Pendle relies on narrative and product fit for support, but its revenue shortfall limits its value capture ability. Additionally, its product has a high barrier to entry for ordinary users — the logic of yield trading is complex, making it difficult for non-crypto veterans to understand, which also limits its growth ceiling in the short term.

0-1 Factor Met: 99% of Tokens

The vast majority of tokens fall into this category: either they have only a narrative with no actual users, or they have launched a product but lack a value capture mechanism, or they are merely governance tokens that no one pays attention to. Aside from a few projects like XRP and Cardano that have broken market rules through "community belief," almost all altcoins follow the "greater fool theory" — price increases rely solely on "greater fools" rather than real value support.

VI. Future Outlook

The investment triangle model is easy to understand but difficult to implement. Metrics can be manipulated, protocol documents often hide key details, and token economic mechanisms may change unexpectedly; market narratives iterate rapidly, and tokens that are either completely underperforming or fully meeting the three factors may have their future trajectories completely reversed.

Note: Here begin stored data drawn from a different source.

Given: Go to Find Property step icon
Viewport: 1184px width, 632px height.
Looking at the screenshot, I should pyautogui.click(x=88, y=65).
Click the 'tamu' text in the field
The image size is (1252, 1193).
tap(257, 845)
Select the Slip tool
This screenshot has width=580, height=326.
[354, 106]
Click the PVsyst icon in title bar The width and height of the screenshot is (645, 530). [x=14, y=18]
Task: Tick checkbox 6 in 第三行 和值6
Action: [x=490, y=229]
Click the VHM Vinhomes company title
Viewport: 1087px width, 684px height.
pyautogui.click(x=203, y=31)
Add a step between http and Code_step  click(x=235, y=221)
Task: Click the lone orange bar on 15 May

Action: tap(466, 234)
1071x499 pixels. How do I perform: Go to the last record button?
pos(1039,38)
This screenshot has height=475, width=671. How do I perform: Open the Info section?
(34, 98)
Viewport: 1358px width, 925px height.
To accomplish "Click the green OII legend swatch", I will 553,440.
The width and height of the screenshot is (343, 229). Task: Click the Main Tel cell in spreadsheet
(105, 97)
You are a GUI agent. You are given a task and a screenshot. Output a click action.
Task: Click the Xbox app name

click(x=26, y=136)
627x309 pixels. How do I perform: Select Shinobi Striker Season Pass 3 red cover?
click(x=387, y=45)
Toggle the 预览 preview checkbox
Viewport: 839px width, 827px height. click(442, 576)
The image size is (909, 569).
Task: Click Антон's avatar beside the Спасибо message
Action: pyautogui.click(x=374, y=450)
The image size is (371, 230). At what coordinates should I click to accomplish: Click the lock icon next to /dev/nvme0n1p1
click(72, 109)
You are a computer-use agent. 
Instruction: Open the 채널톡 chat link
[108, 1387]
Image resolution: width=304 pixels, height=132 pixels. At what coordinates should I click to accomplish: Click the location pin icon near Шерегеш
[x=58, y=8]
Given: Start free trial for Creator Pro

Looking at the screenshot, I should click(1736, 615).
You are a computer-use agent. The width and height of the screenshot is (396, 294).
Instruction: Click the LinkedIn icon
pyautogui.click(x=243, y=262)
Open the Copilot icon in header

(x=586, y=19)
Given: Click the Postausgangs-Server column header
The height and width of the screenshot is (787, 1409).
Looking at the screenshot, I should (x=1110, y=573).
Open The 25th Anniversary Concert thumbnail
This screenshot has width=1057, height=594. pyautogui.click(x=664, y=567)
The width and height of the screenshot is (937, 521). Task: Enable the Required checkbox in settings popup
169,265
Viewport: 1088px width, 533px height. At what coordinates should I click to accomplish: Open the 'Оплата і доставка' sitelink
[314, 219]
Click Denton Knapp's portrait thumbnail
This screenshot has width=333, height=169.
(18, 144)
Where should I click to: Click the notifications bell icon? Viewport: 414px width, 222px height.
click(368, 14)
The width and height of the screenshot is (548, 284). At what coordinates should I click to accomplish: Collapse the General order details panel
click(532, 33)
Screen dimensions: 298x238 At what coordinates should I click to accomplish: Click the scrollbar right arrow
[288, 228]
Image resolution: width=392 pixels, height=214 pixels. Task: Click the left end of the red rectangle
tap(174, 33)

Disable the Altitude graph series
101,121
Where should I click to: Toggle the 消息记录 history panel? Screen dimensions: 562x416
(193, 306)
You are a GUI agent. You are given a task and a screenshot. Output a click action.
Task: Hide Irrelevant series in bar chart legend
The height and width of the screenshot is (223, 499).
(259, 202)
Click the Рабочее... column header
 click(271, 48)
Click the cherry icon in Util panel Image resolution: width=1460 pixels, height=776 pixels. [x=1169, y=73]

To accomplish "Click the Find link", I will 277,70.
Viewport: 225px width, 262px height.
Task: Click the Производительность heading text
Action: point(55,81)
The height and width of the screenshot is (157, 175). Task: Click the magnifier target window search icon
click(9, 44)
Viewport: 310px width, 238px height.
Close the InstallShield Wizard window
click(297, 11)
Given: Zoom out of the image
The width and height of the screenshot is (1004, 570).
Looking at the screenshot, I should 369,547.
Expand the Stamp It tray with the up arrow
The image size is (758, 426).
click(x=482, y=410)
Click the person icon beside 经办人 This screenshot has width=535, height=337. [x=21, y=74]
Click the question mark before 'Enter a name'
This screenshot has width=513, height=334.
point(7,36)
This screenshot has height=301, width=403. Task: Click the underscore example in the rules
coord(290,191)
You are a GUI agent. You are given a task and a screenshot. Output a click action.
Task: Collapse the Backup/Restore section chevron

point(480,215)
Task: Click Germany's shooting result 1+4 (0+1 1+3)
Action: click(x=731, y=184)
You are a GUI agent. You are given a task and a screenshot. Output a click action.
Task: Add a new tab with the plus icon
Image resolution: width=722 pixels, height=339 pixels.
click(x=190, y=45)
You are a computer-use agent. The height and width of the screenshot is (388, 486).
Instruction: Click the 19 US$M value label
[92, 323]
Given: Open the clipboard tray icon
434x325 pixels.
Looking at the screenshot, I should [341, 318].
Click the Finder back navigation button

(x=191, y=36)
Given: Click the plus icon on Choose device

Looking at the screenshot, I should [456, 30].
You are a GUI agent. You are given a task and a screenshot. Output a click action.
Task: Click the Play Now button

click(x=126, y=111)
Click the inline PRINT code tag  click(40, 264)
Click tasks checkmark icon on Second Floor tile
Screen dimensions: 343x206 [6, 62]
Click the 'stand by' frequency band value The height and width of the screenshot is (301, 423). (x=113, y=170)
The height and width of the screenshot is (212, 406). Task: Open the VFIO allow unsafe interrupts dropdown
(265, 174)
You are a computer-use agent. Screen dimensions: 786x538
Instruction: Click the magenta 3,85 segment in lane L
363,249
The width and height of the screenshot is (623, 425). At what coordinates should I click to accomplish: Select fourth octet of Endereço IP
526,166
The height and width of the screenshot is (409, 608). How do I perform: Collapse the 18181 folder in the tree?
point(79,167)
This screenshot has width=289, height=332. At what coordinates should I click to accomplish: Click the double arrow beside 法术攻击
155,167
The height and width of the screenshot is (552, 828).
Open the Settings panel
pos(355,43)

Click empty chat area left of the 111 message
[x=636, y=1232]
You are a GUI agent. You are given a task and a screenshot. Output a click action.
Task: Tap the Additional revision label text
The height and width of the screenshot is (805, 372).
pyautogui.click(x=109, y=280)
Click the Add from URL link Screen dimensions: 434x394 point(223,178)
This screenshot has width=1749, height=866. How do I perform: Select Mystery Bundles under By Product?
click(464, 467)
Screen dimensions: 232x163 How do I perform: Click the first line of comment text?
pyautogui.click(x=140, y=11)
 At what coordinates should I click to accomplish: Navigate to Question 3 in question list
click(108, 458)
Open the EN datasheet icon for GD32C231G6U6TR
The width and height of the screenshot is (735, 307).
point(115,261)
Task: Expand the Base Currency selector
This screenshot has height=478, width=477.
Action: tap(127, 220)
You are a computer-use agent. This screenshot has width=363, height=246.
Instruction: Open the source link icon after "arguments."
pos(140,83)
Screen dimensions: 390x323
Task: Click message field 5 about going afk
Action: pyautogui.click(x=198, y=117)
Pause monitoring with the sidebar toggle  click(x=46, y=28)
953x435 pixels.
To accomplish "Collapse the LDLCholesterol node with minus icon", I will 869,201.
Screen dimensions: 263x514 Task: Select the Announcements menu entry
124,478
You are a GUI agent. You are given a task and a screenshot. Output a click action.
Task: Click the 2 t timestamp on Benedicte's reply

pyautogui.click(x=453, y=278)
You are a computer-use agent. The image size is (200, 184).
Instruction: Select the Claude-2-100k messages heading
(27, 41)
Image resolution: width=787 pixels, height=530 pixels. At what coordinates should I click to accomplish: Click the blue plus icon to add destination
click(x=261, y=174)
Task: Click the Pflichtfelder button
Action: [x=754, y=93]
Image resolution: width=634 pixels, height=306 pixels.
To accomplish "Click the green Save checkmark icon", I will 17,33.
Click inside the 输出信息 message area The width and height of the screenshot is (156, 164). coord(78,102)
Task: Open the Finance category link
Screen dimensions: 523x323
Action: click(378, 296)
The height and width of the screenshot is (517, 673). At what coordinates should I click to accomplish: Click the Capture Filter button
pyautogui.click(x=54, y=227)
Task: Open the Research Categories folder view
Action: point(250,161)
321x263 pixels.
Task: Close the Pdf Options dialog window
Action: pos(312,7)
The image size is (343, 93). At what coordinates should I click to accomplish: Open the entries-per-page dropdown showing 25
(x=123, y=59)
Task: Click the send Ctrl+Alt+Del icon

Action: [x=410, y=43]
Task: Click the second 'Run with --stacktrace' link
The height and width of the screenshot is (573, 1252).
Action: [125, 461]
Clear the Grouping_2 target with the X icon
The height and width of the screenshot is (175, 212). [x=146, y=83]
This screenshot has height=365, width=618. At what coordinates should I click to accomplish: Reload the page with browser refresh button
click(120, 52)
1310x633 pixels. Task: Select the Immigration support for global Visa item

Moreover, the difficulty of investing in altcoins lies in the "huge case differences": the performance of most tokens is hard to surpass BTC, ETH, or SOL. However, once a truly "excellent in all three" rare token is found, the returns can be life-changing — a successful investment can help investors escape the loss trap and even completely alter their wealth trajectory. This is the allure of crypto investment and the reason why, despite the challenges, people continue to participate. Good luck.